The shares of this leading Bharti Airtel group stock are in focus after announcing expansion into three African regions; however, CLSA flagged downside risks, citing cash depletion issues and limited revenue potential. As of June 2025, Bharti Airtel holds a commanding 50 percent stake in the company.
With a market capitalization of Rs 85,497 crore, the shares of Indus Towers made a day low of Rs 312.55 per share, down by 5 percent from its previous day closing price of Rs 329.45 per share. In the last one year, the stock has corrected by over 28 percent.

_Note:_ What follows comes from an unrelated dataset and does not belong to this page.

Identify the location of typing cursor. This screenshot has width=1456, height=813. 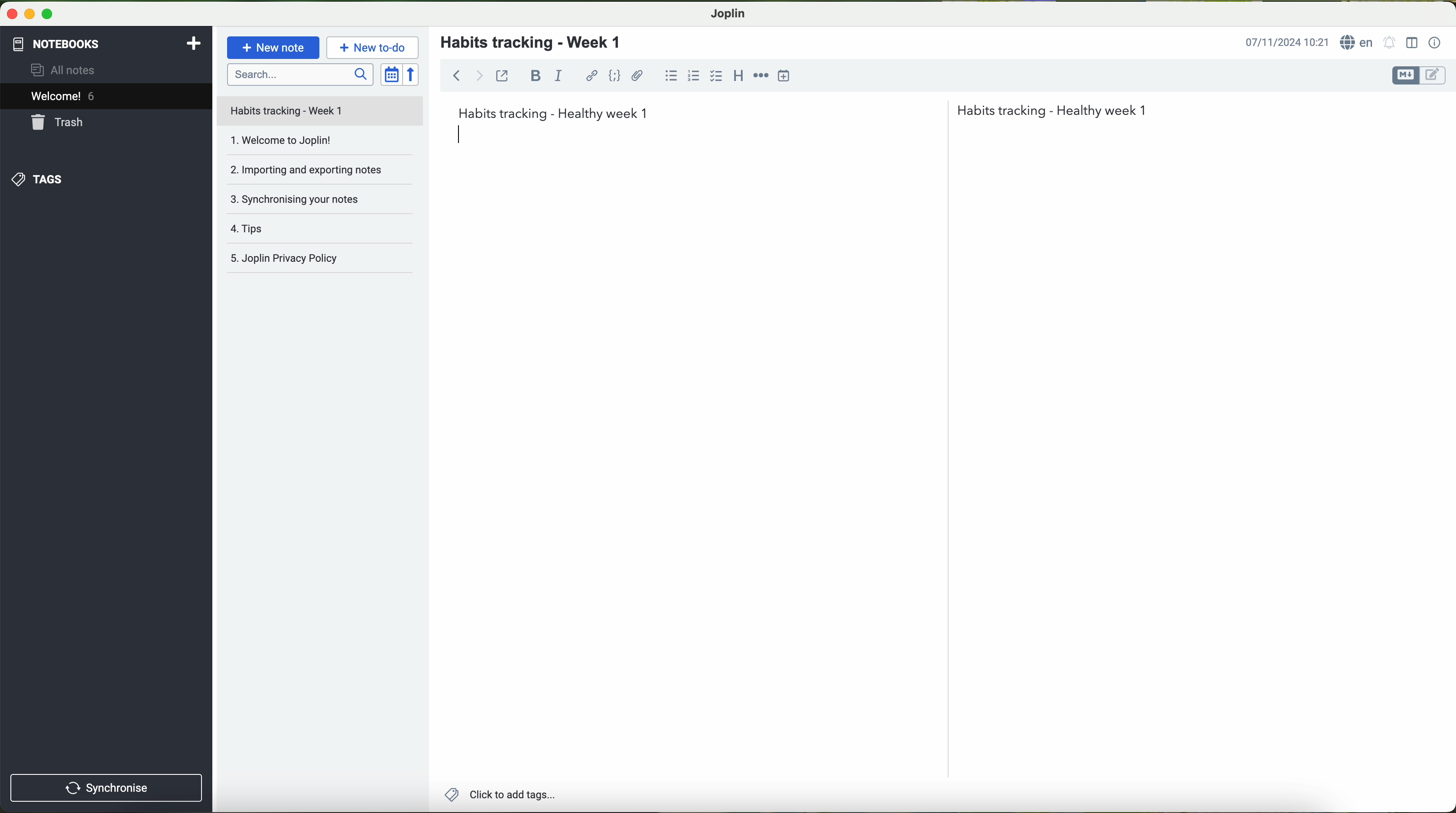
(463, 134).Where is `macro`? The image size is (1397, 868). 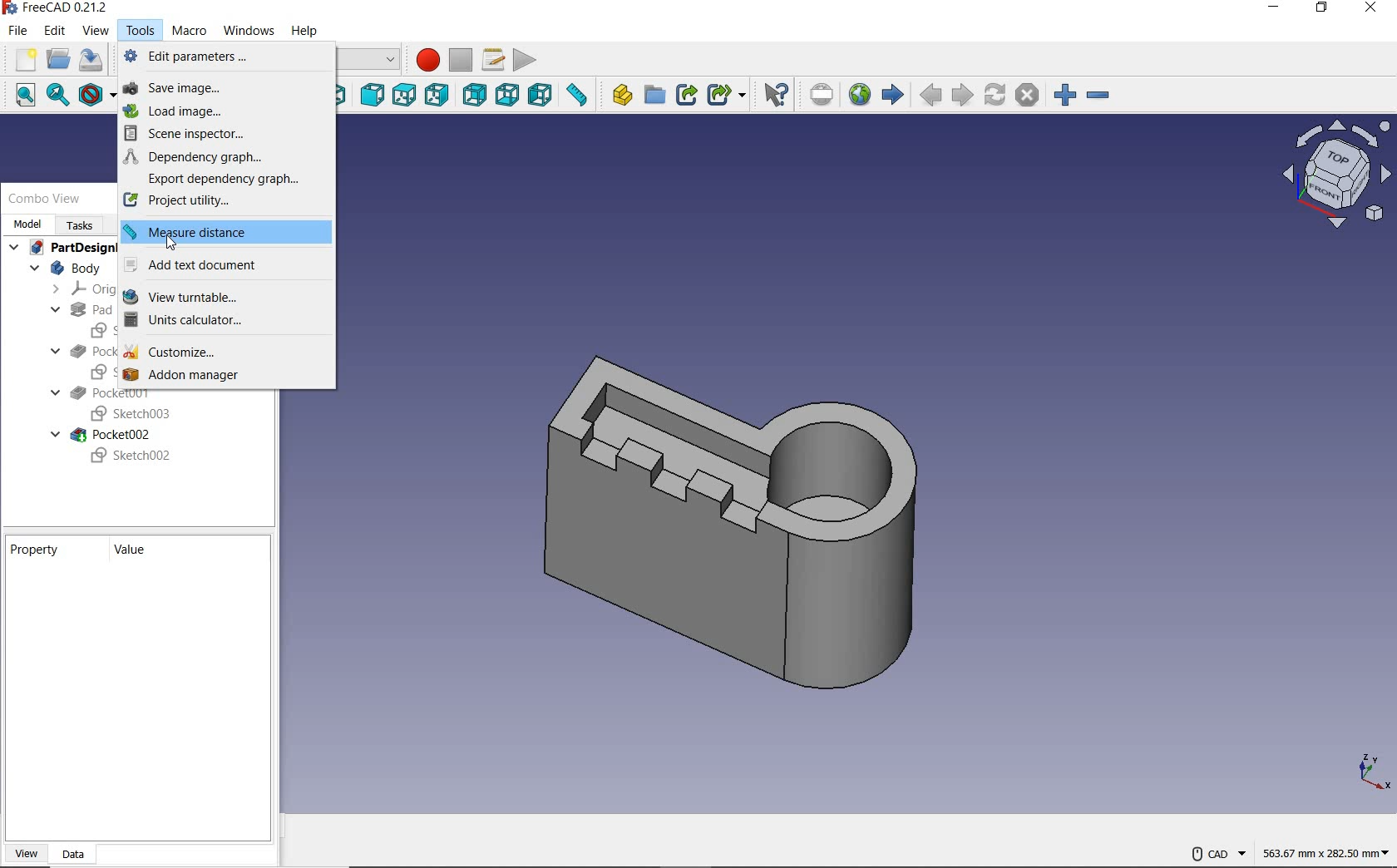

Indus Towers has announced that its Board of Directors has given the green light for the company to expand into select international markets, kicking things off with Nigeria, Uganda, and Zambia.
This strategic move is all about tapping into the growth potential of emerging African markets, diversifying revenue sources, and building long-term value. With a solid financial foundation and a partnership with Bharti Airtel, the company is set to carve out a competitive edge.

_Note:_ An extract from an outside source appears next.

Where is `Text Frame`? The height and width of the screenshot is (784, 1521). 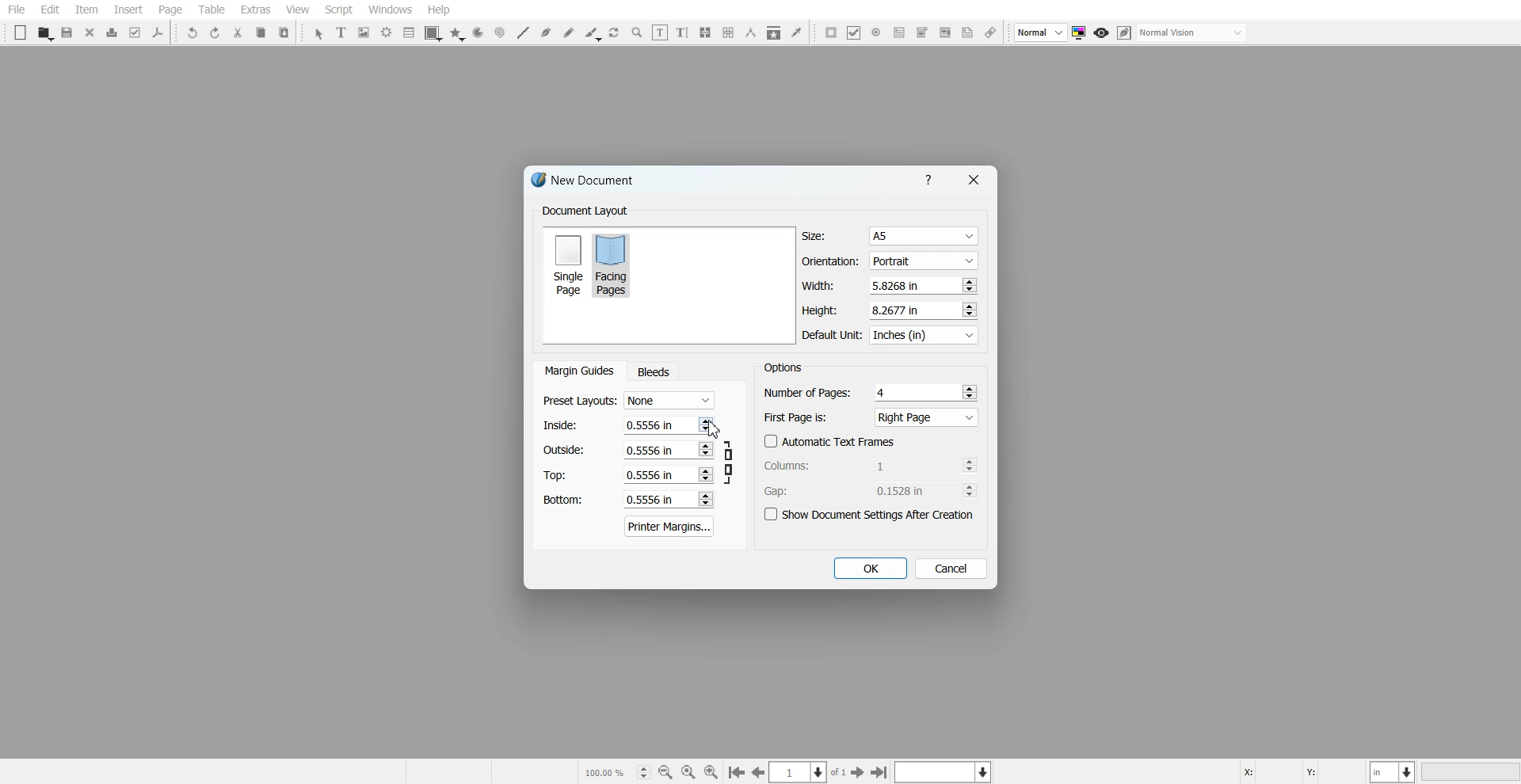 Text Frame is located at coordinates (342, 31).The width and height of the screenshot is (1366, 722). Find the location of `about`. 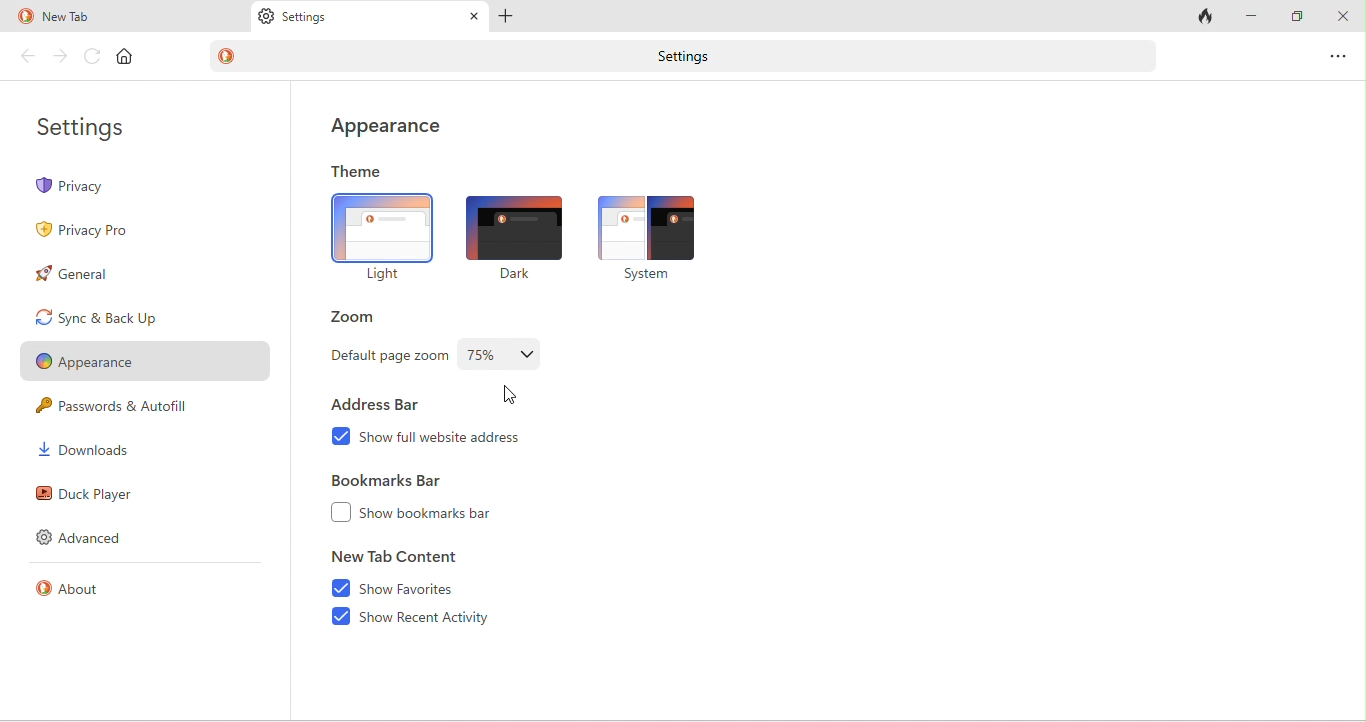

about is located at coordinates (80, 592).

As part of its larger strategy, Indus Towers will keep an eye out for opportunities in other African nations where Airtel has a presence. This expansion is in line with the Indian government’s vision to support Indian businesses in their global growth journey. However, necessary approvals are still pending for this expansion.
Analyst views on this announcement
Indus Towers hasn’t paid out dividends since May 2022, primarily due to delayed payments from its major client, Vodafone Idea. This situation has sparked concerns among investors that the company may be more inclined to invest in international growth rather than reward shareholders with dividends. There were expectations for a bonus, buyback, or both to be announced in May 2025, but the board meeting got postponed, which caused the stock price to drop.
CLSA continues to hold its “high conviction” outperform rating but has lowered its target price from Rs 595 to Rs 520, signalling an upside potential of 58 percent from its previous day closing price of Rs 329.45 per share.
They think the expansion into Africa might not significantly boost revenues, as the targeted countries, Nigeria, Uganda, and Zambia, have fewer than 500 towers compared to Airtel Africa’s total of 37,579 towers.
CLSA also anticipates that management will prioritize enhancing the company’s capital structure by reinstating substantial dividend payouts, labeling the ongoing delay in dividends as “unjustified.”